For task reductions, the implementation can choose from various approaches. For example, it can create an array of the privatized copies of variables, with one element per thread, and initialize the privatized copies at the start of the taskgroup
, or it can create privatized copies lazily when they are first referenced in in_reduction
by a task. It can even create privatized copies more lazily when they are first accessed by a task, or it can choose something else. The variables need to be reduced by the time the taskgroup
construct finishes.
The reduction
clause on the taskloop
construct is allowed only if the nogroup
clause is not specified; thus, if there is an implicit taskgroup
around the tasks, the clause acts as both a task_reduction
clause on that implicit taskgroup
and an in_reduction
for the individual explicit tasks the construct creates. When the reduction
clause is specified on a parallel
or workshare
construct can have a task
modifier, and such reduction is then usable in the in_reduction
clause on task
and taskloop
constructs encountered during execution of the parallel
or workshare
construct.
Here's an example:
int foo () { int r = 0; #pragma omp taskloop reduction (+:r) for (int i = 0; i < 128; i++) r += work (i); return r; }
Inside of the tasks created for the taskloop
construct (each of them can handle one or more iterations), references to the r
variable might refer to a privatized copy of that variable initialized somewhere before the first access to the variable (inside of the task to 0, in this case), generally by using the user-defined reduction initializer. By the time the taskloop
construct finishes, the original r
should be reduced from any privatized copy using the reduction combiner (in this case, omp_out += omp_in
). The implementation can choose if it will do locking, use atomic operations, or reduce serially when all the tasks are finished.

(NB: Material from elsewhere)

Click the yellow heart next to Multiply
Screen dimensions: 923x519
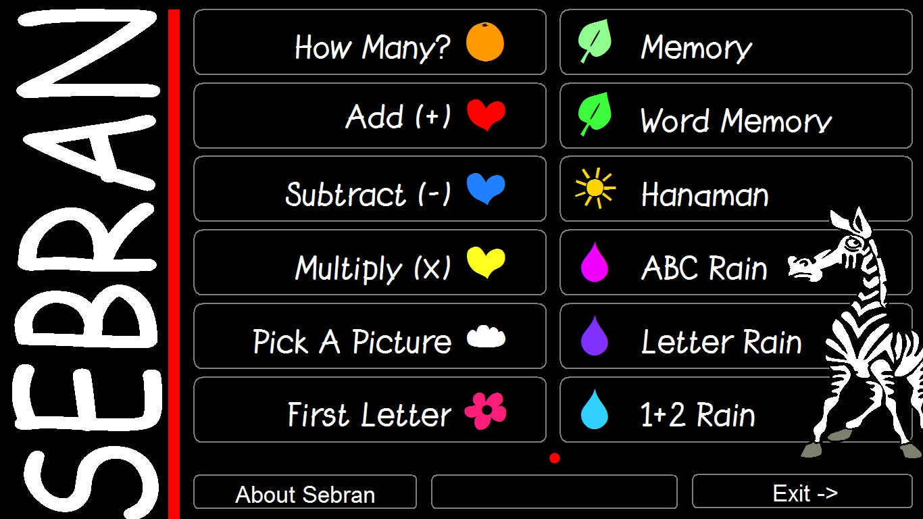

The task reductions can work even with global variables that are privatized when needed, as shown in the following example. The taskgroup
construct establishes task reduction for the r
variable, and any tasks with a corresponding in_reduction
clause will participate in that reduction. (Note that the arguments of the in_reduction
and corresponding task_reduction
or reduction
clause must be the same.) The taskloop
construct in the foo
function shows that the reduction
clause there acts similarly, but r
referenced directly in the tasks created by the taskloop
participates in the reduction as well.
int r; void bar (int i) { #pragma omp task in_reduction (+:r) r += work (i, 0); #pragma omp task in_reduction (+:r) r += work (i, 1); } int foo () { #pragma omp taskgroup task_reduction (+:r) bar (0); #pragma omp taskloop reduction (+:r) for (int i = 1; i < 4; ++i) { bar (i); r += i; } }
!= conditions and C++ range loops
Older versions of the standard required the loop condition to use <
, >
, <=
, or >=
comparisons only. The new version of OpenMP allows !=
to be used as a loop condition as well, as shown in the example below, although in such a case, the increment expression must be incrementing or decrementing the iterator variable by 1. Then, at compile time, the compiler can determine if it is incremented or decremented. Especially with C++, users of random access iterators are used to writing !=
instead of <
or >
; when the compiler can figure out at compile time if the loop is incrementing or decrementing, it can transform the loop to <
or >
comparisons instead, so this change is mainly syntactic sugar.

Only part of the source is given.